TASK DETAILS:
Only a number is wanted here. Tally the lines of the data that contain "agent".

EXCERPTED DATA:
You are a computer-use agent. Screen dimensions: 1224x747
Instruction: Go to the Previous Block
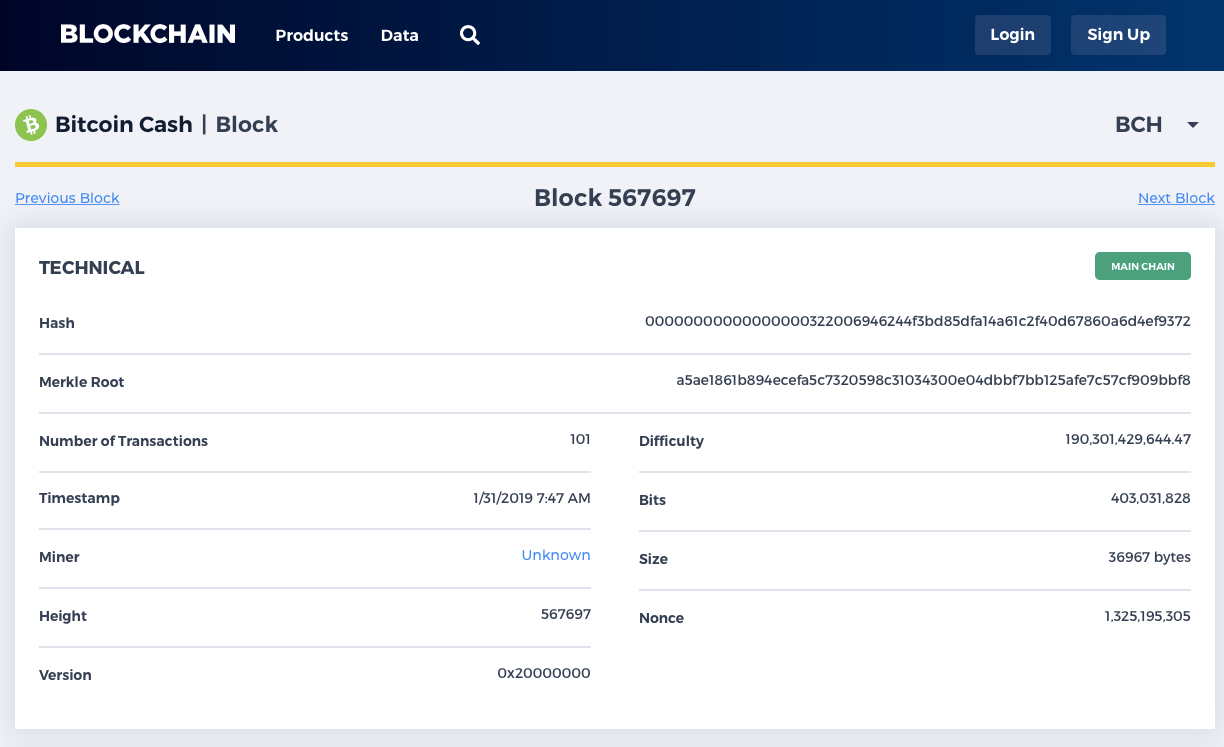67,197
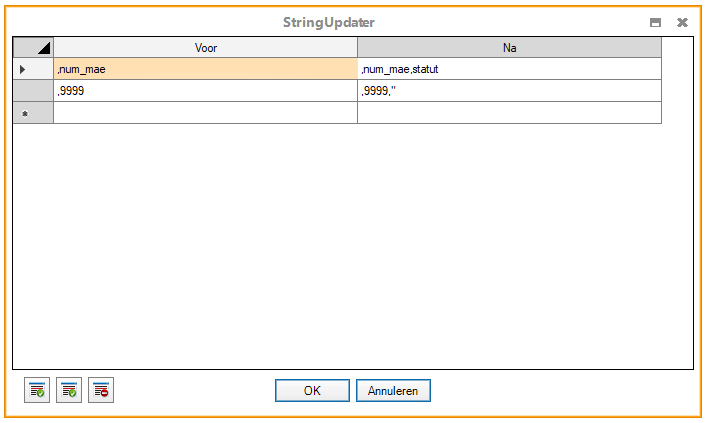Select the ,num_mae cell in Voor column
This screenshot has width=708, height=423.
[205, 69]
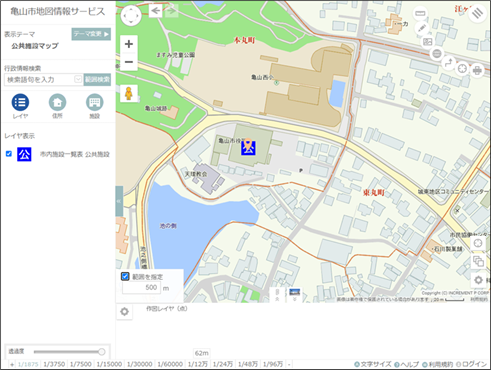Zoom in with the plus button

(129, 44)
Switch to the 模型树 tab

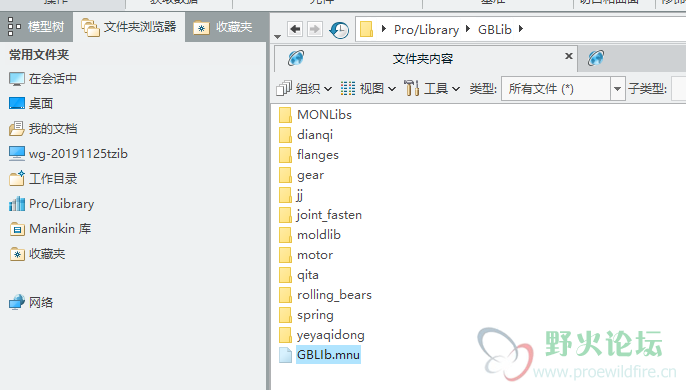click(x=36, y=27)
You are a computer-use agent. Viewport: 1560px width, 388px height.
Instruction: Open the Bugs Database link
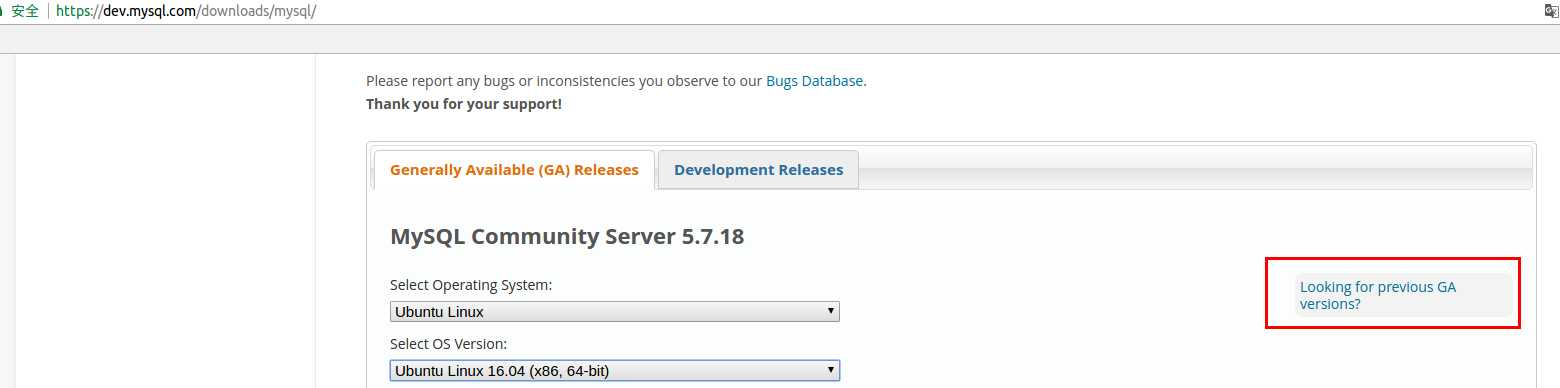815,81
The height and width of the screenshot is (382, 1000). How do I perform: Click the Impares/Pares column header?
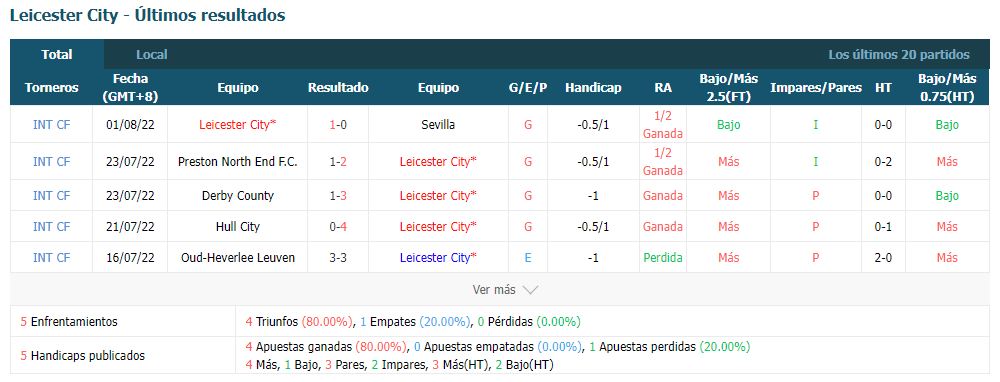[816, 88]
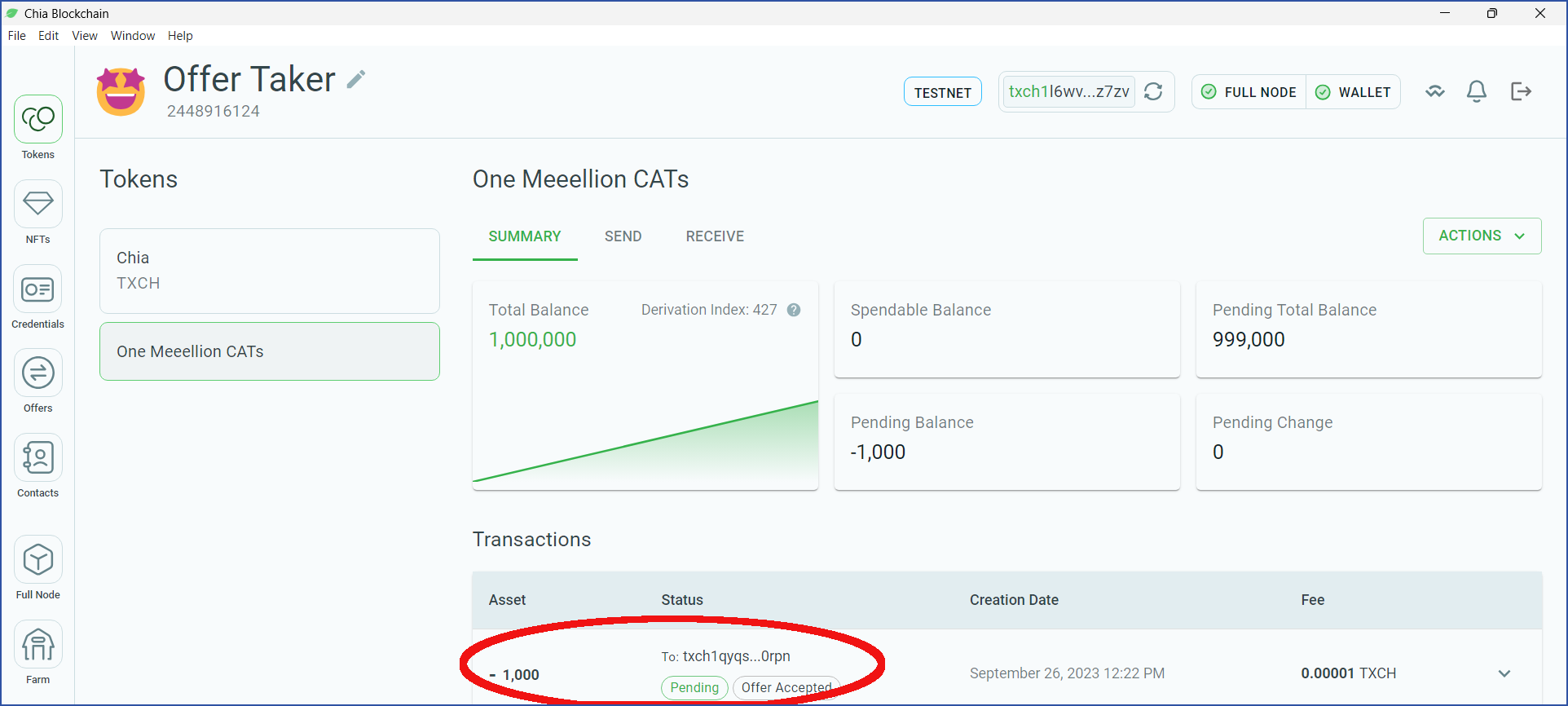Expand the ACTIONS dropdown
1568x706 pixels.
point(1482,236)
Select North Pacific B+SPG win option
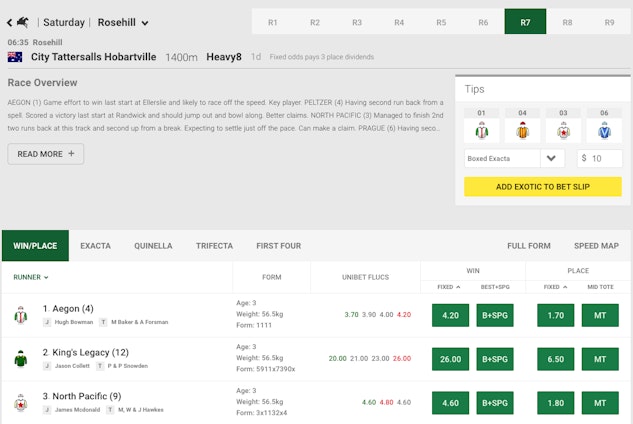This screenshot has width=633, height=424. [x=494, y=402]
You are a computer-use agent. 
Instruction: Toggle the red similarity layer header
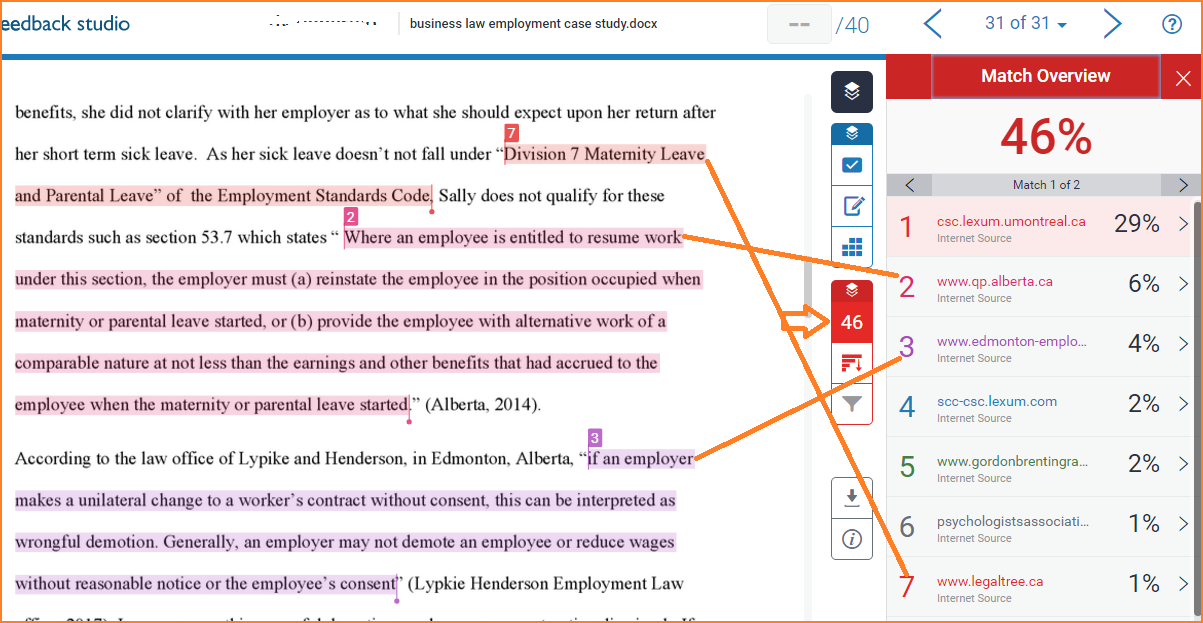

FINISHED TASK:
3